*What the task asks*:
From the line containing "Контакты (605, 19)" through the last line of the data, return those lines exactly as written and nothing more.

*Material for this exercise*:

++++

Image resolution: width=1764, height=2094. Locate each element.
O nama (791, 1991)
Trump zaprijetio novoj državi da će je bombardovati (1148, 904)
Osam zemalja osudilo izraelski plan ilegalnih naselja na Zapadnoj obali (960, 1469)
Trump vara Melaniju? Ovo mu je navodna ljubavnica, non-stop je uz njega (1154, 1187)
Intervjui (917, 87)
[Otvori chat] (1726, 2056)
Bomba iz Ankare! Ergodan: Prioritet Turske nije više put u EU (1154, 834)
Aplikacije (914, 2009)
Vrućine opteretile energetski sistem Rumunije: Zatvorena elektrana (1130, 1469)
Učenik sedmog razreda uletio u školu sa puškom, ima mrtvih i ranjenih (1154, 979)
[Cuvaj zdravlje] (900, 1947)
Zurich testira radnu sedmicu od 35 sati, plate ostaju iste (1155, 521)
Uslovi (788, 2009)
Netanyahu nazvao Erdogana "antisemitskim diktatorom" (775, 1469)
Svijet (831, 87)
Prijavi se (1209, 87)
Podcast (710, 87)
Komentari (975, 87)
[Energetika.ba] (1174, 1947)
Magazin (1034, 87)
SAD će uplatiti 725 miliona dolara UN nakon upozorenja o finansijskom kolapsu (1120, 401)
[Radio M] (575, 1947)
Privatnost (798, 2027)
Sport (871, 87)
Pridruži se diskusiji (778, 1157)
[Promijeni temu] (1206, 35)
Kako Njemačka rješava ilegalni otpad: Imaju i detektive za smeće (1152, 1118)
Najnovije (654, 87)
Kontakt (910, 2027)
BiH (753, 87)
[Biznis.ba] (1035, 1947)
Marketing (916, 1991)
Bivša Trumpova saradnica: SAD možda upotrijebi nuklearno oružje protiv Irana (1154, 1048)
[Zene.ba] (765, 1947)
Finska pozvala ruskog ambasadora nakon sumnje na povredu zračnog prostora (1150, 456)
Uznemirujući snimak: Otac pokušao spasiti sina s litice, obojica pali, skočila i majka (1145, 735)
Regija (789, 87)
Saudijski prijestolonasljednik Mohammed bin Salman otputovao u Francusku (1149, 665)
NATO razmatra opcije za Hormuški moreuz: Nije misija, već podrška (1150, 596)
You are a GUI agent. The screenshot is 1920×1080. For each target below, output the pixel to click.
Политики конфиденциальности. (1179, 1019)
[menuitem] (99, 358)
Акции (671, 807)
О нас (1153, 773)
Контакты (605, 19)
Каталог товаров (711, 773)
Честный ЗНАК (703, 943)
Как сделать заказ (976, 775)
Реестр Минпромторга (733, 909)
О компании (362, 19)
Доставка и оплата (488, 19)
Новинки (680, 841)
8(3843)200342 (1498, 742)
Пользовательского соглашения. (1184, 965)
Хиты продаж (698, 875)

++++

*Output for this task*:
Контакты (605, 19)
Каталог товаров (711, 773)
Честный ЗНАК (703, 943)
Как сделать заказ (976, 775)
Реестр Минпромторга (733, 909)
О компании (362, 19)
Доставка и оплата (488, 19)
Новинки (680, 841)
8(3843)200342 (1498, 742)
Пользовательского соглашения. (1184, 965)
Хиты продаж (698, 875)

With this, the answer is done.